» **Task statement**:
Your answer is a copy of every line in the records where "width" appears.

Items from a data source:
----
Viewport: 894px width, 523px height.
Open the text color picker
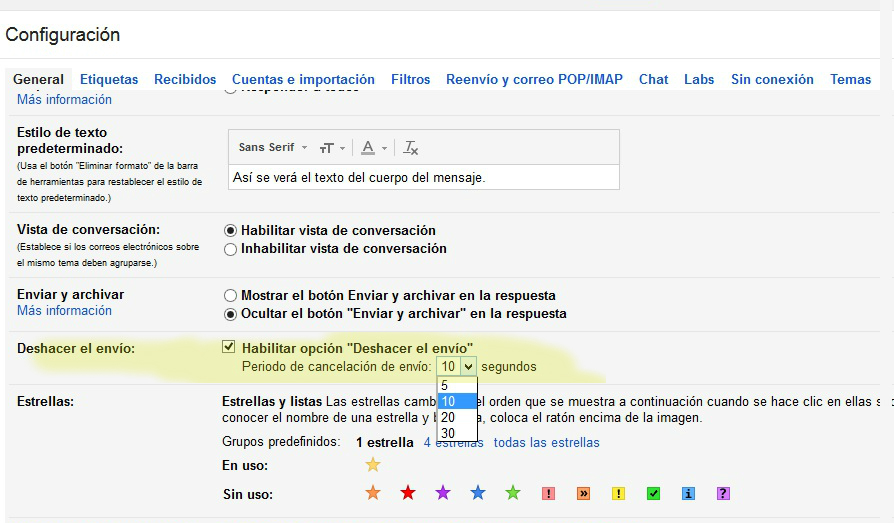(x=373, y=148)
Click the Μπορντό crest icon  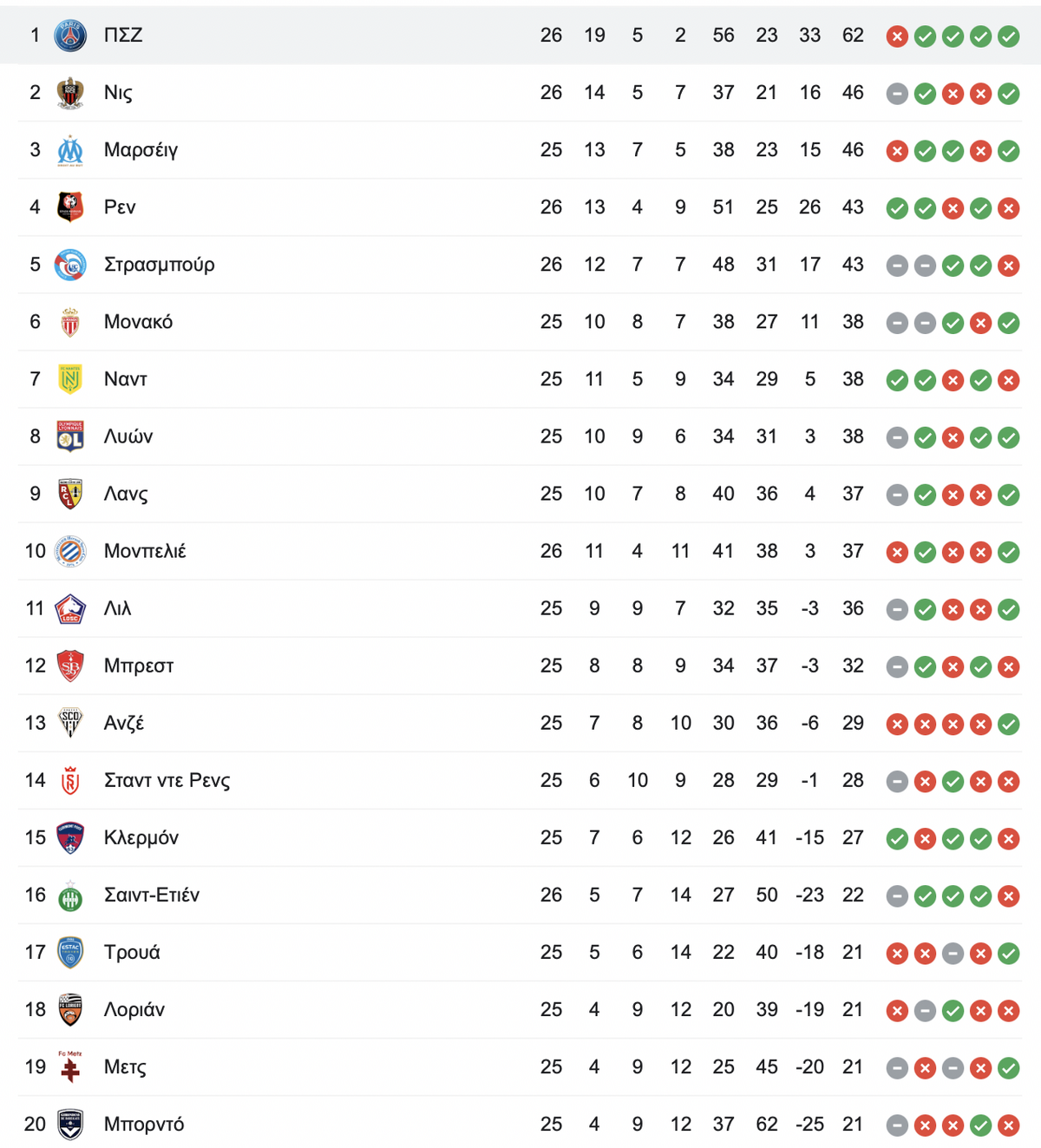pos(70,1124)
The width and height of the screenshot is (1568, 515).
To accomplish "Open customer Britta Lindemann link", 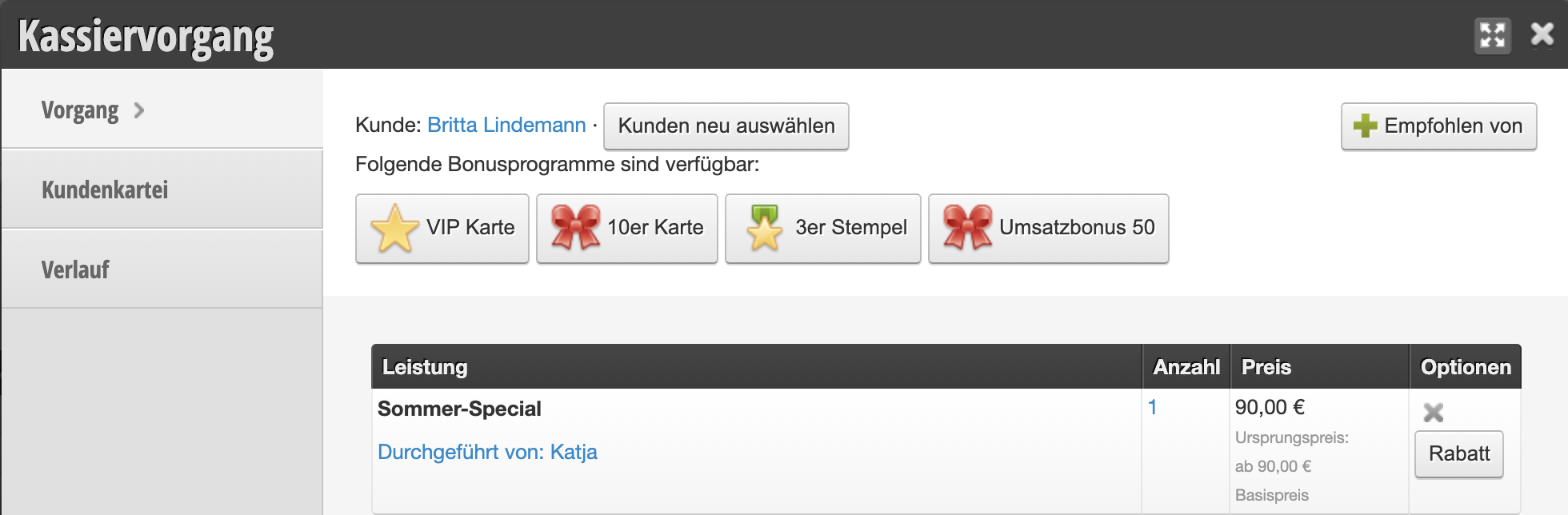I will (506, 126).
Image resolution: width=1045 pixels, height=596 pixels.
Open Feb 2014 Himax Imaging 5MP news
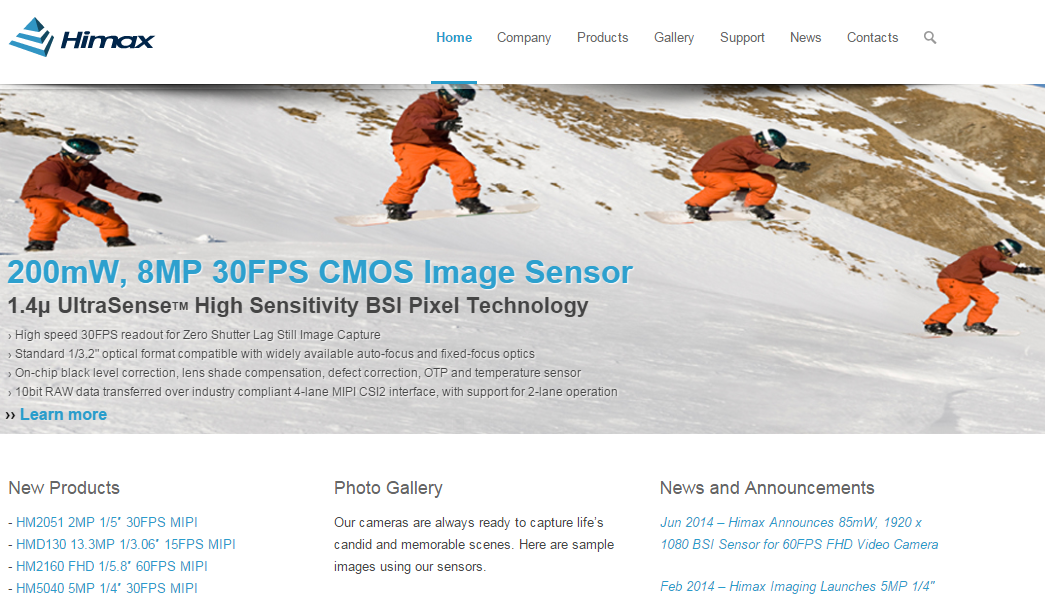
----
» **Task response**:
Viewport: 894px width, 523px height.
The width and height of the screenshot is (1568, 515).
Image resolution: width=1045 pixels, height=596 pixels.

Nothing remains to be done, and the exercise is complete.